Students gained an understanding of the molecules in different states of matter, and learn how gaining and releasing energy affects these states. They showed this understanding through embodying these states through movement and evaluating problems to translate into choreographed movement within a group. In order to demonstrate these principles, first the class warmed up by using the Brain Dance, then moved their bodies as if they were different states of matter. For example, students acting as a solid tried to use as much axial movement as they could without picking up their feet; “liquid” students moved as if they were filling a container by visualizing a box surrounding their body, noticing how their movements changed when the shape of the container shifted from tall and narrow to wide and flat; students acting as a gas filled the room by expanding and moving their bodies as quickly as possible.
Then, class members practiced dancing the changing states of matter, gaining and releasing energy and learning terms like condensation, melting, evaporation, and freezing based on how many beats they heard from my drum. Each set of beats determined which state of matter they were to dance. Next, students were given an ordinary matter-changing-state scenario and asked to make and perform a dance that used movements based on the states of matter included in their scenario. For example, one scenario looked like this: When I went to school, I noticed there was snow on the ground. By the time I had recess, it was warm outside and all I saw were puddles. Then when I left school at the end of the day, the puddles were gone.
Video of Lesson 1, Changing States of Matter
What I Learned
I noticed that students responded really well to my voice and energy in the classroom, and some students who would not participate in lesson 1 did participate by lesson 3.

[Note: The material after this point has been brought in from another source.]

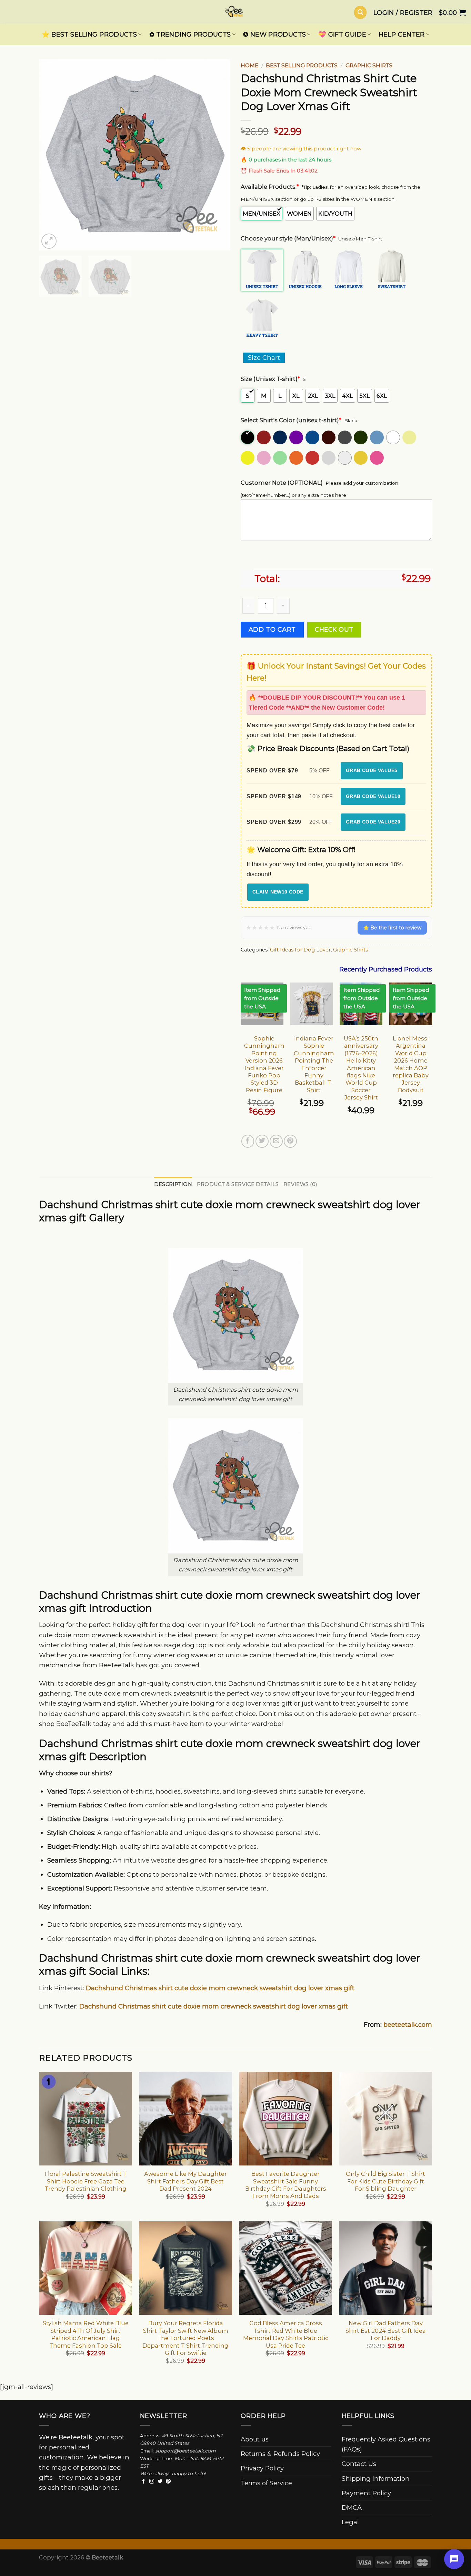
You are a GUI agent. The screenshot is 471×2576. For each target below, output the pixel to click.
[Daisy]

Lessons I learned from these teaching experiences include:
- Be clear with your rules and procedures from the very beginning. If students don’t understand instructions the first time, go back and make sure they do. There is nothing wrong with demanding correct behavior from students.
- Walk throughout the space to show the students that you are watching and listening. Standing at the front allows for students to hide in the back or move away from your view. This leads to off-task students, including hiding under desks, not participating, and creating safety issues for those around them.
3. BE LOUD! Students match your energy no matter what that is. So if you are quiet and timid, they will be too. I found that when I was into it and demonstrating full-out, students felt more comfortable moving and speaking up as well.
In the future, these are the elements I want to improve in my teaching:
- Stating objectives clearly and in small pieces so that students understand and do not get confused: I found that I wanted to get through my lesson so badly that I would fly by the rules of my classroom. This led to more people being off-task and more time being spent on bringing them back. At the beginning, I also didn’t have a clear call-back signal to rein them back in when things got too crazy. During subsequent lessons, a clear call-back worked effectively to engage student responsiveness, regain student attention, and move forward.
- Add more time for fun and games in lessons. Dance should be fun and at times, the lessons felt like all work and no play.
- Add more creative imagery into my lessons: I really want to create this world with students that they can explore. This is done by constantly using vivid imagery throughout my lessons. Examples can include: hot chocolate in the freezer, boiling water on the stove, etc. These words and images can be used so that my lessons are more vibrant and engaging.
- Don’t rush through the lesson. Don’t worry about getting through all of the content: it is more important that the students understand what you are teaching and what they are learning than to finish all of the activities and content. Don’t be afraid to slow it down and try again to help students get it right so that the lesson is clear.
I am so grateful that I got this opportunity and believe that it has helped me grow extensively as a teacher. I will take all of these tips and experiences into my career and apply them as I continue into this field.